And hopefully this answers your question. When we justified these projects, we justified them based upon extraction of propane plus, that is actually no ethane extraction, okay. And it really has been until we approved Bakken NGL pipeline that we considered extracting ethane. So now, with the Bakken pipeline at and anticipate extracting ethane at those plants and we are also looking at the possibility of taking ethane up into Canada, okay. Now, when you look at the equity makeup or the waiting of commodity risk on these projects versus fee, what you are going to see is we are going to increase our commodity exposure, because these are percent of proceeds contracts, and we are going to be, these projects are going to be about 75% NGL-driven revenues with the balance being fee-based. The Bakken pipeline itself will be fee-based. So, hopefully that at least answered part of your question. Craig Shere – Calyon Securities: Yes. So, I guess fee-based is driving increases or leverage or synergy with the percent of proceeds businesses and so as your fee base goes up, you are going to see some drivers in terms of commodity exposure. Are you looking at currently in the Bakken, is it similar to the Marcellus in the wet gas area where people are just blending as much as possible because obviously the ethane is worth less up there, and what is the point of no return where that option for producers runs up?
It’s significantly different than the Marcellus, and what’s happening in the Bakken, that gas is so rich, it’s not even possible to blend that raw gas because it’s 1,500 Btu gas, it contains 13 GPM, the natural gas liquids. You can’t even consider blending it. What’s happening is the gas is being flared at the well hedge by the producers until all this infrastructure gets built. So, their considerable volumes being flared and obviously that’s a strong economic driver for the producers to get these wells connected and get their gas committed to processor as soon as possible. Craig Shere – Calyon Securities: Great, thank you.
Thank you. Our next question comes from Ted Durbin of Goldman Sachs. Please go ahead. Ted Durbin – Goldman Sachs: Thank you. You had really good results in your natural gas liquids segment. I am just wondering if you can, first of call, quantify how much of that $0.15 basis differential helped in the quarter? And then just thinking about the new Sterling Pipeline that you are going to build, do you expect that basis to really narrow significantly? Would you keep some of that capacity opening for yourself to optimize or would you contract it all out?
The answer to your last two questions is yes. So, the basis will come in and we are going to have capacity for other, okay. As far as the optimization contribution, in the earnings release, we talked about and quantified approximately how much of that was spread-driven. So, it’s there even in the earnings release for optimization.
I think it was about $55 million – Ted Durbin – Goldman Sachs: $55 million, developed just on basis, if there was other, anything else going on in there?
A majority of that is on basis. Ted Durbin – Goldman Sachs: It’s on basis, okay. Okay, that’s great. So, you would expect the basis sort of $0.05 or $0.10 kind of where you can still be in 2013, once the new pipe is built or –?

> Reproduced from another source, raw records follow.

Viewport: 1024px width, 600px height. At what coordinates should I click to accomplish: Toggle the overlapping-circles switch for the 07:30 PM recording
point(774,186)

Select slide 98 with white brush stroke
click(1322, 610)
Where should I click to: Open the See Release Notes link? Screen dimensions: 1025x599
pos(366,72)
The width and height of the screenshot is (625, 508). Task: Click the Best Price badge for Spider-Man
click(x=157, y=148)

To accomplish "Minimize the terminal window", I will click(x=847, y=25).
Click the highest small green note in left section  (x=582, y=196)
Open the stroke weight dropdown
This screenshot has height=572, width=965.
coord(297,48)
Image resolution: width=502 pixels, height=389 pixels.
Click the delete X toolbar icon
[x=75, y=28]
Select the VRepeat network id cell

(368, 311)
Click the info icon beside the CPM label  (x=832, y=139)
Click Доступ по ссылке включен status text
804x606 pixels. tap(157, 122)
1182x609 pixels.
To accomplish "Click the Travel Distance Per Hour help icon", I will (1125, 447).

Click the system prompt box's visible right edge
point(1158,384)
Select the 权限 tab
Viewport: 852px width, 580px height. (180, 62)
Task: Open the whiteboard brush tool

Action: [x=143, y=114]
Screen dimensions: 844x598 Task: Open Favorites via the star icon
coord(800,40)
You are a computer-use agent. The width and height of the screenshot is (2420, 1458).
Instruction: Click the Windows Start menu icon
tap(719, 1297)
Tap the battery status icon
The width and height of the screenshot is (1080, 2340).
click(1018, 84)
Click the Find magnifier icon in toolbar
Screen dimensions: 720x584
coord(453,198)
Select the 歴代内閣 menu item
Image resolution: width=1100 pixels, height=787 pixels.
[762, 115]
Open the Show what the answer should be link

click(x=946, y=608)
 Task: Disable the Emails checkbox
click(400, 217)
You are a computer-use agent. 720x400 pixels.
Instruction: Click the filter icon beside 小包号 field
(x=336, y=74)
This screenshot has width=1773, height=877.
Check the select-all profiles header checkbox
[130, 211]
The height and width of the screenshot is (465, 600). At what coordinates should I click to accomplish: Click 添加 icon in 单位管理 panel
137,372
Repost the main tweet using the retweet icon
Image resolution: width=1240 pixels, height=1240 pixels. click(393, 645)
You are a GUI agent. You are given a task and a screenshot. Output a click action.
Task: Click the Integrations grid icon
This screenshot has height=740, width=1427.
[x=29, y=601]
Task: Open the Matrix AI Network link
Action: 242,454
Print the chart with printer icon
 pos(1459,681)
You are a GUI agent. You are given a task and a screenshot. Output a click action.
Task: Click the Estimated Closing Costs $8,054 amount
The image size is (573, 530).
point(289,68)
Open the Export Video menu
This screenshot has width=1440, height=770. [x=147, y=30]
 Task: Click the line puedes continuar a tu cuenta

What I will tell you is, is that the market is indicating to us and I am not going to tell you what that is, but the market is indicating to us the long-term value of that capacity, okay. And that long-term value of that capacity is lower, significantly lower than the spread that’s currently printing in the market today.
That’s the trade-off for us. I mean, we are in the business providing services to producers, processors and are downstream customers are pet chem. So, we will exchange, we will create this capacity which will reduce the spreads, but in exchange to that, we will have fee-based business and make our business much more stable going forward. Ted Durbin – Goldman Sachs: Sure. Okay. If I can just have on hedging, you had a lot of NGL hedges in 2012, are you directionally worried about where prices are going or are you just kind of wondered locks the margin since it’s now you have a lot more CapEx coming to you on a stabilized cash flow? Sorry to hear about the hedging that you just did.
I think that is true. We looked at those prices in 2012 relative to our point of view. Some of the literature, the people are a lot smarter than us, put out there, and we deemed that those were good prices and thought we should take them off the table. And yes, we anticipated these project announcements, the need for some certainty as to locking down future earnings that also influenced us. Ted Durbin – Goldman Sachs: Okay. And then if I could ask just one more just on the share buyback at the OKE level. You are going to be having a lot of accretion from all, being partners and projects. I am assuming you will fund them all at that level. So, presumably you are going to have a lot more free cash flow even more coming up to the OKE level. I am just wondering when do you kind of, we haven’t gone forward yet with the buyback, but what would you need to see to have the visibility actually go forward with?
It’s not so much what we need to see as much as – and of course, I surely can’t give you specific information, as much as the alternatives for those, for that cash. And it can’t be too specific about what we wanted to do with it, but that’s the trade-off. And so, we continue to look at that almost daily relative to the other opportunities we have for either acquisitions or increasing dividends, but I probably can’t go much beyond that. Ted Durbin – Goldman Sachs: Okay. Those are my questions. Thanks.
Thank you. Our next question comes from John Tysseland of Citigroup. Please go ahead. John Tysseland – Citigroup: Hi guys, good morning.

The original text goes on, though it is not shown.